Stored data
>>
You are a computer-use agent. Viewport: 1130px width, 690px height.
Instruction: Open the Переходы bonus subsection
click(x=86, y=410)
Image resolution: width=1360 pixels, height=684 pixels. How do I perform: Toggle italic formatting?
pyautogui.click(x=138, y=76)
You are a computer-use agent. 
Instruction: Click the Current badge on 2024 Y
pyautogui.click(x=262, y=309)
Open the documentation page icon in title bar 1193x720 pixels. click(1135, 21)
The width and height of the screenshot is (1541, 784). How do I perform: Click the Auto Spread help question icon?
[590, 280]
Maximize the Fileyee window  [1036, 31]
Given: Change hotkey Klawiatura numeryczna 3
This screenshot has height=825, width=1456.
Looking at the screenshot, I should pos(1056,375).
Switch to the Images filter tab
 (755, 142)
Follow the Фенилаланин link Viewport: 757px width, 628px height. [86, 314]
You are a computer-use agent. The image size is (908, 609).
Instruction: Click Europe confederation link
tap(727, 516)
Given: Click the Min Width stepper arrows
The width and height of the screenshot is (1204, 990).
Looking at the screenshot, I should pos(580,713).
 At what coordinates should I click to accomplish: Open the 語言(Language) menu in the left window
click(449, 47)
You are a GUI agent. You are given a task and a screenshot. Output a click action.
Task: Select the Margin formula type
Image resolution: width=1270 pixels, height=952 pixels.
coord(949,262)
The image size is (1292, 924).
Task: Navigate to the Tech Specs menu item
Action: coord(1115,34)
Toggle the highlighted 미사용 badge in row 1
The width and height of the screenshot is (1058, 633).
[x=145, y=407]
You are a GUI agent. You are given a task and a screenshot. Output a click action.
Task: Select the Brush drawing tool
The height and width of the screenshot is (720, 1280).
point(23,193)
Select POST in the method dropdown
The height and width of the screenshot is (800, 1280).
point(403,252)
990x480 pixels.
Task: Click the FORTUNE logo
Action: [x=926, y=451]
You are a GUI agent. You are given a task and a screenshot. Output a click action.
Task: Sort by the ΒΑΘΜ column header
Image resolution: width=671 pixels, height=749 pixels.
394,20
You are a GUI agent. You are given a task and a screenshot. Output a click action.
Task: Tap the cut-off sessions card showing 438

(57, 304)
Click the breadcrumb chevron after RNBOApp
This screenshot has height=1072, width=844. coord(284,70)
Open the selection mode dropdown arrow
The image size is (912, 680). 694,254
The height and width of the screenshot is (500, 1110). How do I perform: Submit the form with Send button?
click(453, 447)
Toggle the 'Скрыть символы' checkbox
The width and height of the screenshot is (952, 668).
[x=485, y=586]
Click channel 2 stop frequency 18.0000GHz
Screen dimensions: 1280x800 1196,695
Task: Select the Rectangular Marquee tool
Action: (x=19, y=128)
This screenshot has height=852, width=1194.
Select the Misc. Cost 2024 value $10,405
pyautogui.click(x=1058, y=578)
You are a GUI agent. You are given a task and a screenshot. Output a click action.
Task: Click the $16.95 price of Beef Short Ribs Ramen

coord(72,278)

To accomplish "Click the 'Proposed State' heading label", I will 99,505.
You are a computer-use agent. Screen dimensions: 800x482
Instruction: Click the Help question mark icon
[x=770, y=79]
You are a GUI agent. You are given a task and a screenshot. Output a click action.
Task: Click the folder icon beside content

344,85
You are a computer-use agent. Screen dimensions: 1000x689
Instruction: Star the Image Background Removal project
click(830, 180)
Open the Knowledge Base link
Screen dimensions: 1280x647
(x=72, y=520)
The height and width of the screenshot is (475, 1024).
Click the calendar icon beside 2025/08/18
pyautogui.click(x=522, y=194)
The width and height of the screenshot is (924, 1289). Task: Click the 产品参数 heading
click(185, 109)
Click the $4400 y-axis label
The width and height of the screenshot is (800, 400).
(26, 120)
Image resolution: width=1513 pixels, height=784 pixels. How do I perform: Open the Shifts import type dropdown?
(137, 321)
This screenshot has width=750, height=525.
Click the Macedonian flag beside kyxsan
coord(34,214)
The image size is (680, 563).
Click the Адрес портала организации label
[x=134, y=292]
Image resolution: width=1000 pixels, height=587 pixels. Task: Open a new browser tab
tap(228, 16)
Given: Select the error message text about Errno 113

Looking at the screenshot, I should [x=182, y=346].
<<
Exercise goal: With nothing omitted, set down all of the records again.

Task response:
You are a computer-use agent. Viewport: 1130px width, 690px height.
Instruction: Open the Переходы bonus subsection
click(x=86, y=410)
Image resolution: width=1360 pixels, height=684 pixels. How do I perform: Toggle italic formatting?
pyautogui.click(x=138, y=76)
You are a computer-use agent. 
Instruction: Click the Current badge on 2024 Y
pyautogui.click(x=262, y=309)
Open the documentation page icon in title bar 1193x720 pixels. click(1135, 21)
The width and height of the screenshot is (1541, 784). How do I perform: Click the Auto Spread help question icon?
[590, 280]
Maximize the Fileyee window  [1036, 31]
Given: Change hotkey Klawiatura numeryczna 3
This screenshot has height=825, width=1456.
Looking at the screenshot, I should pos(1056,375).
Switch to the Images filter tab
 (755, 142)
Follow the Фенилаланин link Viewport: 757px width, 628px height. [86, 314]
You are a computer-use agent. The image size is (908, 609).
Instruction: Click Europe confederation link
tap(727, 516)
Given: Click the Min Width stepper arrows
The width and height of the screenshot is (1204, 990).
Looking at the screenshot, I should pos(580,713).
 At what coordinates should I click to accomplish: Open the 語言(Language) menu in the left window
click(449, 47)
You are a GUI agent. You are given a task and a screenshot. Output a click action.
Task: Select the Margin formula type
Image resolution: width=1270 pixels, height=952 pixels.
coord(949,262)
The image size is (1292, 924).
Task: Navigate to the Tech Specs menu item
Action: coord(1115,34)
Toggle the highlighted 미사용 badge in row 1
The width and height of the screenshot is (1058, 633).
[x=145, y=407]
You are a GUI agent. You are given a task and a screenshot. Output a click action.
Task: Select the Brush drawing tool
The height and width of the screenshot is (720, 1280).
point(23,193)
Select POST in the method dropdown
The height and width of the screenshot is (800, 1280).
point(403,252)
990x480 pixels.
Task: Click the FORTUNE logo
Action: [x=926, y=451]
You are a GUI agent. You are given a task and a screenshot. Output a click action.
Task: Sort by the ΒΑΘΜ column header
Image resolution: width=671 pixels, height=749 pixels.
394,20
You are a GUI agent. You are given a task and a screenshot. Output a click action.
Task: Tap the cut-off sessions card showing 438

(57, 304)
Click the breadcrumb chevron after RNBOApp
This screenshot has height=1072, width=844. coord(284,70)
Open the selection mode dropdown arrow
The image size is (912, 680). 694,254
The height and width of the screenshot is (500, 1110). How do I perform: Submit the form with Send button?
click(453, 447)
Toggle the 'Скрыть символы' checkbox
The width and height of the screenshot is (952, 668).
[x=485, y=586]
Click channel 2 stop frequency 18.0000GHz
Screen dimensions: 1280x800 1196,695
Task: Select the Rectangular Marquee tool
Action: (x=19, y=128)
This screenshot has height=852, width=1194.
Select the Misc. Cost 2024 value $10,405
pyautogui.click(x=1058, y=578)
You are a GUI agent. You are given a task and a screenshot. Output a click action.
Task: Click the $16.95 price of Beef Short Ribs Ramen

coord(72,278)

To accomplish "Click the 'Proposed State' heading label", I will 99,505.
You are a computer-use agent. Screen dimensions: 800x482
Instruction: Click the Help question mark icon
[x=770, y=79]
You are a GUI agent. You are given a task and a screenshot. Output a click action.
Task: Click the folder icon beside content

344,85
You are a computer-use agent. Screen dimensions: 1000x689
Instruction: Star the Image Background Removal project
click(830, 180)
Open the Knowledge Base link
Screen dimensions: 1280x647
(x=72, y=520)
The height and width of the screenshot is (475, 1024).
Click the calendar icon beside 2025/08/18
pyautogui.click(x=522, y=194)
The width and height of the screenshot is (924, 1289). Task: Click the 产品参数 heading
click(185, 109)
Click the $4400 y-axis label
The width and height of the screenshot is (800, 400).
(26, 120)
Image resolution: width=1513 pixels, height=784 pixels. How do I perform: Open the Shifts import type dropdown?
(137, 321)
This screenshot has width=750, height=525.
Click the Macedonian flag beside kyxsan
coord(34,214)
The image size is (680, 563).
Click the Адрес портала организации label
[x=134, y=292]
Image resolution: width=1000 pixels, height=587 pixels. Task: Open a new browser tab
tap(228, 16)
Given: Select the error message text about Errno 113

Looking at the screenshot, I should [x=182, y=346].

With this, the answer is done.